Dr. D. K. Mathews of Dresden was summoned last night soon after the body was discovered.  He expressed the belief that the woman had been dead for perhaps three or four hours which would fix the time of the killing at about 4 p.m.

Dr. Mathews said the woman had been fiercely beaten, but that her death appeared to have been the result of strangulation from a strip of bed linen which had been tightly drawn about her neck.

Meanwhile today, Coroner S. S. Daw was conducting an autopsy at Bethesda hospital with the assistance of Dr.
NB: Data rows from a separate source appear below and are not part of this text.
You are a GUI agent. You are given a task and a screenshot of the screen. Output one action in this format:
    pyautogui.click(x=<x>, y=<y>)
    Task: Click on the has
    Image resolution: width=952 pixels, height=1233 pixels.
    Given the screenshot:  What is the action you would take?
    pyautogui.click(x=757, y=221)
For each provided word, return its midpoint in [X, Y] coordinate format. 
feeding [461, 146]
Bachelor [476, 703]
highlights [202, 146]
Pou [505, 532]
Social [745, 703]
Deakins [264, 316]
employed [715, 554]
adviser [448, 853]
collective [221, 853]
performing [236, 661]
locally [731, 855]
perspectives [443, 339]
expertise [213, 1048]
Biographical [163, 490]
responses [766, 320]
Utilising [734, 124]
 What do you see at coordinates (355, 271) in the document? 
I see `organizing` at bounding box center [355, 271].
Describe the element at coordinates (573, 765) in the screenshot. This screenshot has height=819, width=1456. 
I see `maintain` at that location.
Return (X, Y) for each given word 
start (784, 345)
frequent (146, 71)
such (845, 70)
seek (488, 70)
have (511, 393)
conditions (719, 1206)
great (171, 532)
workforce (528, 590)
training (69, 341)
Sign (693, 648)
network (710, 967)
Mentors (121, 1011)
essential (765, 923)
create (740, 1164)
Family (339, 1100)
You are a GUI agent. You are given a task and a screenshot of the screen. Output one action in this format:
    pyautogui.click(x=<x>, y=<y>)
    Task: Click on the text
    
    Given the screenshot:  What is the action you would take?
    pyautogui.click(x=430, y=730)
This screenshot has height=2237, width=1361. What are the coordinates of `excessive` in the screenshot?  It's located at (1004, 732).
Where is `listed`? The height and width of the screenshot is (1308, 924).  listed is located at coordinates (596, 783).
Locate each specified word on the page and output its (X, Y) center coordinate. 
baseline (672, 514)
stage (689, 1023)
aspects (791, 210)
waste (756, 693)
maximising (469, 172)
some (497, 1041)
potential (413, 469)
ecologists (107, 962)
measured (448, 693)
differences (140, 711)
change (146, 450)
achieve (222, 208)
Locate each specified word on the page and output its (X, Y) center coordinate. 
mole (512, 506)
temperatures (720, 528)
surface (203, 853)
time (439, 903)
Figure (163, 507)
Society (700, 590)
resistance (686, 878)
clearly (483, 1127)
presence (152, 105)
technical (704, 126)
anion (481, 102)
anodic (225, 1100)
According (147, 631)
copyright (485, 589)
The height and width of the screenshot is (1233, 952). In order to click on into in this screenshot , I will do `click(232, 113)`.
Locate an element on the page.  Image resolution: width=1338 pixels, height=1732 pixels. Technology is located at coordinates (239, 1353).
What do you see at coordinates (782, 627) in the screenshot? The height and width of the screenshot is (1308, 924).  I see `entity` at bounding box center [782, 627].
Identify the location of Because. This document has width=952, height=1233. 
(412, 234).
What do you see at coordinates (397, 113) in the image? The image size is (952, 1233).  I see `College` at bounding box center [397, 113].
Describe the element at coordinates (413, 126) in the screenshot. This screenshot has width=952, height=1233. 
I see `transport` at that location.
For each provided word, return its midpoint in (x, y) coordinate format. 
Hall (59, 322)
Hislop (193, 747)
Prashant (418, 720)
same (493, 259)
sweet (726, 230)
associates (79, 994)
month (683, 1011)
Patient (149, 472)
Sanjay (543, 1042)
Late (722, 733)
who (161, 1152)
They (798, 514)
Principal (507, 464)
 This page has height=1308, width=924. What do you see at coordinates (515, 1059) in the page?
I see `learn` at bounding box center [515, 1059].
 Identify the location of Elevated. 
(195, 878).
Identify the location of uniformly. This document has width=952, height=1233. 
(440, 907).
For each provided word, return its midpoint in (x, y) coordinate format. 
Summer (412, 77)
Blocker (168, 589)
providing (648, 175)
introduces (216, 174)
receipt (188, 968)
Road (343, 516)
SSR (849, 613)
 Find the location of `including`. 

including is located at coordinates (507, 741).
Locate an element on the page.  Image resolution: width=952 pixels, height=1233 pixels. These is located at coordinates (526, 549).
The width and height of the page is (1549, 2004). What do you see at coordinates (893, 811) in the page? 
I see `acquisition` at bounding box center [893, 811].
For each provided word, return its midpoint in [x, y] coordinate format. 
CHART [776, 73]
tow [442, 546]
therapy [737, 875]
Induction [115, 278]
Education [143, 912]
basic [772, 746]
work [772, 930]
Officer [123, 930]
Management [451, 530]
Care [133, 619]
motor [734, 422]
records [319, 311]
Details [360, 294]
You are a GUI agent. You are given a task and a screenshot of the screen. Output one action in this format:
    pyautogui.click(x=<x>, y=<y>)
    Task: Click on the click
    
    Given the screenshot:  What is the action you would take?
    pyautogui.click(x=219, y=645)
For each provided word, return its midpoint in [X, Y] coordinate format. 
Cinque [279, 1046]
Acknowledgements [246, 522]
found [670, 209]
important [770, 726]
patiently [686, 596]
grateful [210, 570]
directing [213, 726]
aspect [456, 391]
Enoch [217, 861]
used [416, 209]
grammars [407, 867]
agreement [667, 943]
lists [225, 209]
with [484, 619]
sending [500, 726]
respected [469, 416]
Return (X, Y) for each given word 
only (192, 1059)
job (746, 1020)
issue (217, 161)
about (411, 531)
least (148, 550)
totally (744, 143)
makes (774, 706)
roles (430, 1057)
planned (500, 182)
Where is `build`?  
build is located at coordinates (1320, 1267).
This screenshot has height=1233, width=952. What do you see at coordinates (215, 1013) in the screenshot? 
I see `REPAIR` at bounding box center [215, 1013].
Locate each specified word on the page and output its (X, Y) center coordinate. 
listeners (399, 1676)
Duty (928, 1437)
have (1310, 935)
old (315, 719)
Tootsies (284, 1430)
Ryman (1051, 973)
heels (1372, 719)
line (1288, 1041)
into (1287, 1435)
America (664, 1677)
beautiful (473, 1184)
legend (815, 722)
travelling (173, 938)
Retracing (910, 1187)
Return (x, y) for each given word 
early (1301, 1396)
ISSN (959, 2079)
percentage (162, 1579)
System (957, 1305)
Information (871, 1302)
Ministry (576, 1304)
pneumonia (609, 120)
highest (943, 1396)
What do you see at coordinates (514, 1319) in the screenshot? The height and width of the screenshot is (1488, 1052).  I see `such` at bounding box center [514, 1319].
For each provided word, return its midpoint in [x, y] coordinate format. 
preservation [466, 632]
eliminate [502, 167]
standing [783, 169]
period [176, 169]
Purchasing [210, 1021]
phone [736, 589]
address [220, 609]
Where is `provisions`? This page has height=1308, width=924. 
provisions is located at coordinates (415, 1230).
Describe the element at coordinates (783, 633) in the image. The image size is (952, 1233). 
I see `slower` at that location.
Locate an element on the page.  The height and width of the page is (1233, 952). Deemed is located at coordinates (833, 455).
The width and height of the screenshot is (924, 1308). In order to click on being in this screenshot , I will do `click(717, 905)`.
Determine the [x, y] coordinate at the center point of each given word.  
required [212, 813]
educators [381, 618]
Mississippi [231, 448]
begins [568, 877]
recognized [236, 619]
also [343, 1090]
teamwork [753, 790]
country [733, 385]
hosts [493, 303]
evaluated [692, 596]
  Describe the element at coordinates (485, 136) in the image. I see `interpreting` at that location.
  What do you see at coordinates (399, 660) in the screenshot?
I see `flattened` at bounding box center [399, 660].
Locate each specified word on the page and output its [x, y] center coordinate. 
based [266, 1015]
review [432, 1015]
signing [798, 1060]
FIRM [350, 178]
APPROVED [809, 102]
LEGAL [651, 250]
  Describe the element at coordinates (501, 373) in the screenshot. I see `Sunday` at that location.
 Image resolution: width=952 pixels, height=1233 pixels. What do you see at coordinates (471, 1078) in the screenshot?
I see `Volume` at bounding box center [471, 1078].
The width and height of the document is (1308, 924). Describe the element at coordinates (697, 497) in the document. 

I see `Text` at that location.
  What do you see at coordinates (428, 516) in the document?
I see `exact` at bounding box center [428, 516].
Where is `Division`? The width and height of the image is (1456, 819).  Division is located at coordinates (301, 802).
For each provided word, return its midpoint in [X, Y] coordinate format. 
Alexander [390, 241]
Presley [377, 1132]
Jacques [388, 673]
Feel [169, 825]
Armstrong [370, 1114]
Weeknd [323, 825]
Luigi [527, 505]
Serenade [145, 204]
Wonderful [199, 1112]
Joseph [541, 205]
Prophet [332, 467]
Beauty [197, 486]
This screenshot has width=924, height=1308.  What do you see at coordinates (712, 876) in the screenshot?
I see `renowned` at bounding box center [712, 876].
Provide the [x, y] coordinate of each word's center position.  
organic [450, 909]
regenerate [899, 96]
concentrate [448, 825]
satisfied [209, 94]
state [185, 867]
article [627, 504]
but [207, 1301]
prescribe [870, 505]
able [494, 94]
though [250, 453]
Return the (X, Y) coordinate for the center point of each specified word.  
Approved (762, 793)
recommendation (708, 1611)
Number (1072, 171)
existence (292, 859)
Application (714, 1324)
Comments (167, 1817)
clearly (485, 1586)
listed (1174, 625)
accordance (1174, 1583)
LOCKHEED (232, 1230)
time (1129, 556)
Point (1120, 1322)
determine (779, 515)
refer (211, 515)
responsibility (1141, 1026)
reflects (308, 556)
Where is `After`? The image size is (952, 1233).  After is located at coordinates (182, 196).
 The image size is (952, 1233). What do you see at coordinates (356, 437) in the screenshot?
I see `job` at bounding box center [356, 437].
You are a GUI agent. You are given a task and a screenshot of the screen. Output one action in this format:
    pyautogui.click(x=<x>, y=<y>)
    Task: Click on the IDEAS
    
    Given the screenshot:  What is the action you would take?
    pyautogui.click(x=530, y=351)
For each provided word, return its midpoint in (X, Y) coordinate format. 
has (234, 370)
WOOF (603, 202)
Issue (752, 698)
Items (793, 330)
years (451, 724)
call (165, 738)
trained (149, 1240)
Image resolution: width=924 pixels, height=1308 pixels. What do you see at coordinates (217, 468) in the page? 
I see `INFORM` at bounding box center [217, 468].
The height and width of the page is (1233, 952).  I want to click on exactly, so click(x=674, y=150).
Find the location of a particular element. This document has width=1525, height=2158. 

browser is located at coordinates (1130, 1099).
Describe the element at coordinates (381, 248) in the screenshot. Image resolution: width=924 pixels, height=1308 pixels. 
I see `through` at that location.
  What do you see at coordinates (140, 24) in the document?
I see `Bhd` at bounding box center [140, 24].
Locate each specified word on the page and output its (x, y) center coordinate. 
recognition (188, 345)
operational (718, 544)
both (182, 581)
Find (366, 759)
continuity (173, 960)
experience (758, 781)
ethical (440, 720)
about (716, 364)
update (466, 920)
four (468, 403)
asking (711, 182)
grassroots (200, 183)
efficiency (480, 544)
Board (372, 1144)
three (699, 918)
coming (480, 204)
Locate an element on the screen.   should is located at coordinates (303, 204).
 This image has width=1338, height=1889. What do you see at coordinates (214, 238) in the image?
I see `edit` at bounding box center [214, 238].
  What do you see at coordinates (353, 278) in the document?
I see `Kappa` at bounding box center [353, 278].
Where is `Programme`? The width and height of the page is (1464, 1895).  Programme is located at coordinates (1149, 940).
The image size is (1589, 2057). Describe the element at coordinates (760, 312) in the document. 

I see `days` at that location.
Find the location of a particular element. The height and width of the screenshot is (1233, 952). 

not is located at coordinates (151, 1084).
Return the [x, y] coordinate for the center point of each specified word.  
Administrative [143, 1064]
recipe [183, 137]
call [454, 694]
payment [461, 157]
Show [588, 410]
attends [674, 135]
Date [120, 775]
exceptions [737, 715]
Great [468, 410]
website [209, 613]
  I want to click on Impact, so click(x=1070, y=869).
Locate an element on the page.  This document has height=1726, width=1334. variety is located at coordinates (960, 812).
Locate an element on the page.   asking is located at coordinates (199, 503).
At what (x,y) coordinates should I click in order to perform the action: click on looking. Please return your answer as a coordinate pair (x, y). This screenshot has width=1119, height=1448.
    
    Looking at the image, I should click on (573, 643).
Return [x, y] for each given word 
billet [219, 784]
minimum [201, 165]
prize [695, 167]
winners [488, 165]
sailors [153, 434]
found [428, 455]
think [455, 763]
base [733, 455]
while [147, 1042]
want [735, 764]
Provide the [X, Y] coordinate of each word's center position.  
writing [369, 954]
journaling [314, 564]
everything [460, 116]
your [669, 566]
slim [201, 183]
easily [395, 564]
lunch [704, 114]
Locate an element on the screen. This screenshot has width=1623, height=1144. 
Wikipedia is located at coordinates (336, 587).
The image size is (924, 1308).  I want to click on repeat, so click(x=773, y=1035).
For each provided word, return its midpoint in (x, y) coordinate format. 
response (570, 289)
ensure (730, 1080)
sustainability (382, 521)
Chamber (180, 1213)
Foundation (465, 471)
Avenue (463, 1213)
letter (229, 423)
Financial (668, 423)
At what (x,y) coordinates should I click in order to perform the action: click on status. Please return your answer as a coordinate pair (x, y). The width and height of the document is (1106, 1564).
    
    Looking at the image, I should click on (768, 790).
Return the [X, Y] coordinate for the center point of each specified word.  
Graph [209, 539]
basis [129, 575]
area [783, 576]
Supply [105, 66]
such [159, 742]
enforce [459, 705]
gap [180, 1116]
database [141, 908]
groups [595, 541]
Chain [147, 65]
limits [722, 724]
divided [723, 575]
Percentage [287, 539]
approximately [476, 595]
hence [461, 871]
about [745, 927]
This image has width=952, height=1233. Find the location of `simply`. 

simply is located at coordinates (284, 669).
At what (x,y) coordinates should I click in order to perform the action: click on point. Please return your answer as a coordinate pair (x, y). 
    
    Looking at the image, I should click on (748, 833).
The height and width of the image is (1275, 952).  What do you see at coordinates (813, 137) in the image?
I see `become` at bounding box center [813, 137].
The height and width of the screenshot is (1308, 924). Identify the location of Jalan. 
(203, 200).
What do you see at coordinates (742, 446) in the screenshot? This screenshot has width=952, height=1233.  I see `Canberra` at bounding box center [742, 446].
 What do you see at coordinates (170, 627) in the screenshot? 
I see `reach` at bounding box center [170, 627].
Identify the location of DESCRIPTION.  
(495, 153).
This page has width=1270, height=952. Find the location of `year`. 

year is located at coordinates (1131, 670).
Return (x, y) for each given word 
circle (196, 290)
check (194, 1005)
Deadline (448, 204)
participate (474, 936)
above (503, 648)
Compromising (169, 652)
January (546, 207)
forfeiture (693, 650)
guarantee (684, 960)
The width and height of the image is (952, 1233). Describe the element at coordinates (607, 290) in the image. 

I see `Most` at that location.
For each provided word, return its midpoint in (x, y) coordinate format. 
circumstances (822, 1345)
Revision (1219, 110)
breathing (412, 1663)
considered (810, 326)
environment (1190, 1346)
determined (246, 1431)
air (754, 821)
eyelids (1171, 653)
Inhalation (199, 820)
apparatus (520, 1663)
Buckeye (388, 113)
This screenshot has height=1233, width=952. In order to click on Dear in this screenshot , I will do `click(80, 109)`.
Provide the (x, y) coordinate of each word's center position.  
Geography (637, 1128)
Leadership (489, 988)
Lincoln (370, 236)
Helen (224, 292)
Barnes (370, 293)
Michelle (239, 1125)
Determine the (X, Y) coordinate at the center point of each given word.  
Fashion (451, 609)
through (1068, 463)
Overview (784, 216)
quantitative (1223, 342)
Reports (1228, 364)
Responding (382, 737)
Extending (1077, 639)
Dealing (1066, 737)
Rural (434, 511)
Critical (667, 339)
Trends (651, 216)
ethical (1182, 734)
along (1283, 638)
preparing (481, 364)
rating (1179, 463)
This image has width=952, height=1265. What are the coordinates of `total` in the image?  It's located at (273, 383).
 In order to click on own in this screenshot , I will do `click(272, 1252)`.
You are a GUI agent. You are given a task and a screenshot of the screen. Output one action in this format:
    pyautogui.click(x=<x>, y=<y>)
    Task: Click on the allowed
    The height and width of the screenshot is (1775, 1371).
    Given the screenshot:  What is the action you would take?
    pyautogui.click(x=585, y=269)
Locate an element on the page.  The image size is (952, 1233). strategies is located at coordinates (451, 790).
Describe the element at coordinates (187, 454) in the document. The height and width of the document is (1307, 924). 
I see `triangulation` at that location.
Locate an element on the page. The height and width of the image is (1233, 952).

Emrich Van Hamm, a pathologist with the University hospital in Columbus.

Because the woman was said to have been subject to heart trouble, Dr. Daw said he would not return a verdict on the cause of death until laboratory examination of the woman's vital organs had been completed.

Although he conceded Mrs. Farrell had been badly beaten, he would not assert that this was the cause of death.

Sheriff Bealmear earlier speculated that robbery was the motive of Mrs. Farrell's slaying.

The woman's hands were tied behind her back, and her ankles bound with pieces of a clothes line.  A pillow case was knotted around her neck.

Officers said they had learned the woman cashed a $55 pension check earlier in the week and that she had spent only a few dollars of it.  They found no money in the house.

Records of the Ohio pardon and parole commission in Columbus show that Alfred Farrell of Dresden served one year Ohio penitentiary for automobile theft.  He entered prison Feb. 2, 1944 to serve a one to 20-year term, was paroled Feb 25, 1945, and obtained his final release Oct. 11, 1946.

Mrs. Farrell has three sons, Mark, of Cleveland; Alfred, of Coshocton; and Robert Farrell of Zanesville.

A sister, Mrs. Ella Barron of this city, also survives.  Mrs. Farrell was a native of Dresden and the widow of Brice Farrell.  She was an aunt of Charles Barron, Linden avenue furniture merchant.